### STATED PROBLEM
Copy out everything from the line containing "Click the Croadhese image icon in sidebar" down to the line containing "(x=171, y=8)", both ends included. Keep every line of the material, but scale each click coordinate in the answers by 2 and round it to a whole number, with halves going up; leave all other numbers unchanged and omit the pictures.
====== INFORMATION PROVIDED ======
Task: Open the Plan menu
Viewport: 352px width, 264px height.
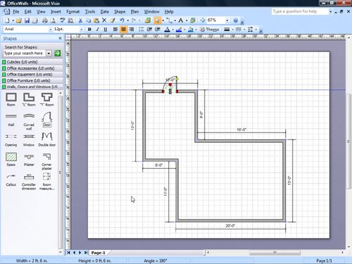Action: [134, 11]
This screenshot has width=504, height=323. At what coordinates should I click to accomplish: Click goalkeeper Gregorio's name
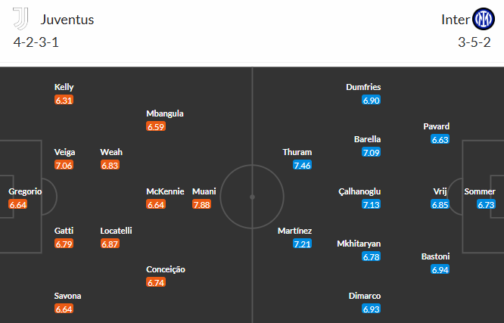25,191
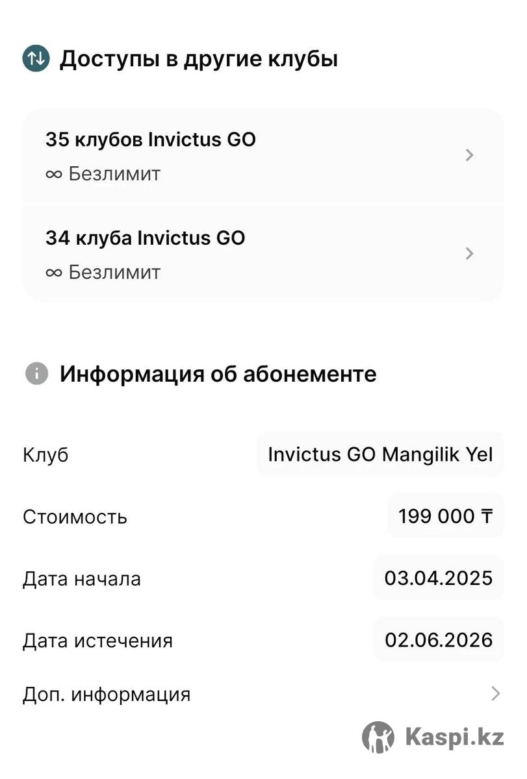Image resolution: width=527 pixels, height=779 pixels.
Task: Tap the Доп. информация label
Action: (x=107, y=695)

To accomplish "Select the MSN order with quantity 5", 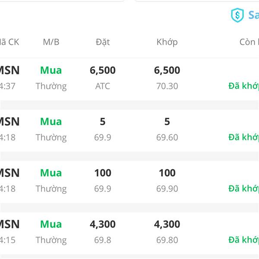I will (x=130, y=130).
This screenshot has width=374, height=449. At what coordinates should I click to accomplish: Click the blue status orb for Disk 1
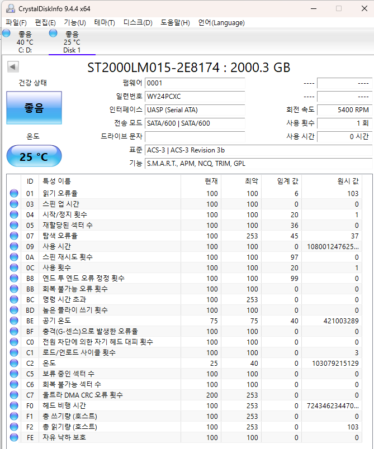point(54,34)
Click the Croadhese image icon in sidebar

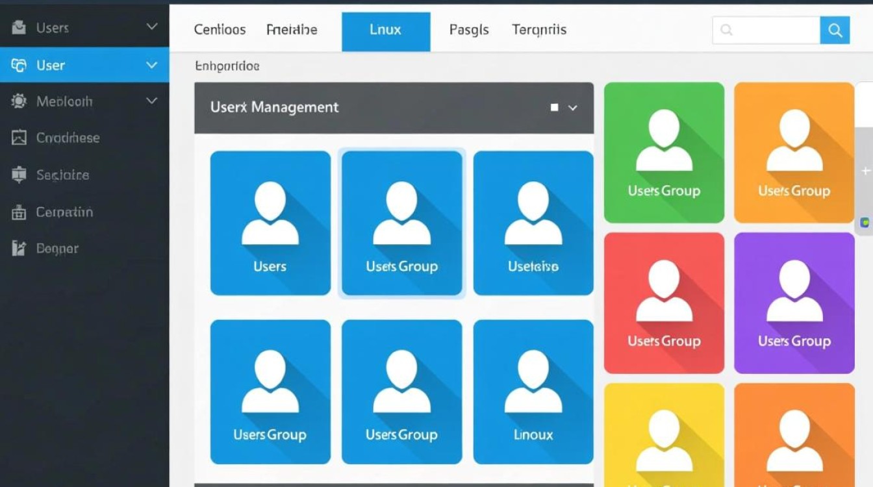point(19,138)
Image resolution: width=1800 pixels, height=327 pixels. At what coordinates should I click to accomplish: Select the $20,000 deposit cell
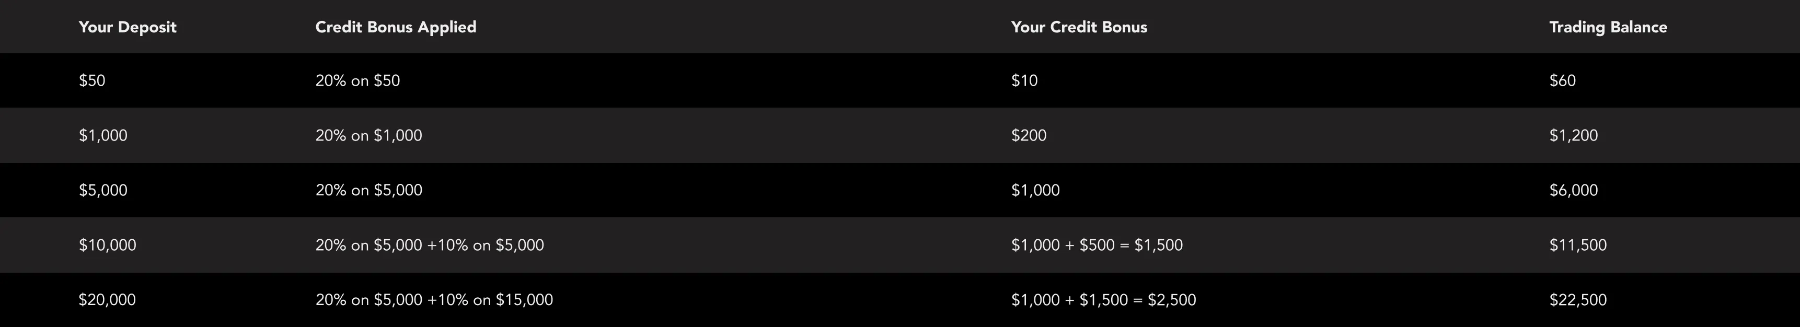(107, 300)
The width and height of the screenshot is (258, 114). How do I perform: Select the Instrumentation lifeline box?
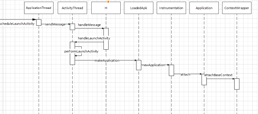(x=171, y=8)
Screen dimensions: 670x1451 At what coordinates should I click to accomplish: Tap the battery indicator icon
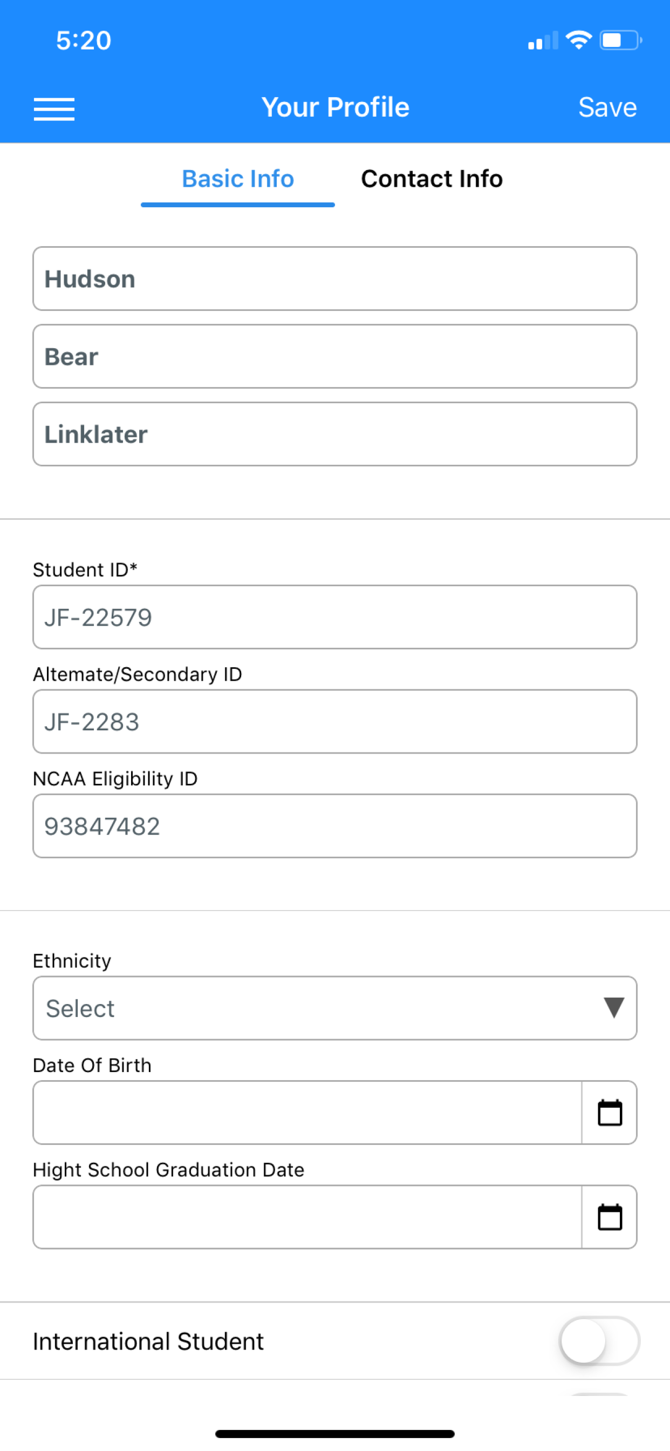tap(620, 40)
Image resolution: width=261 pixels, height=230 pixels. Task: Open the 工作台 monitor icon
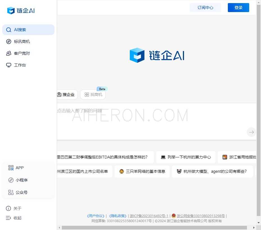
======
### CORRECT ANSWER
Click the Croadhese image icon in sidebar

point(38,276)
Image resolution: width=1800 pixels, height=327 pixels. At what coordinates should I click to accomplish: Select the $20,000 deposit cell
(214, 600)
The width and height of the screenshot is (258, 114). How do I perform: Select the Instrumentation lifeline box?
(x=342, y=16)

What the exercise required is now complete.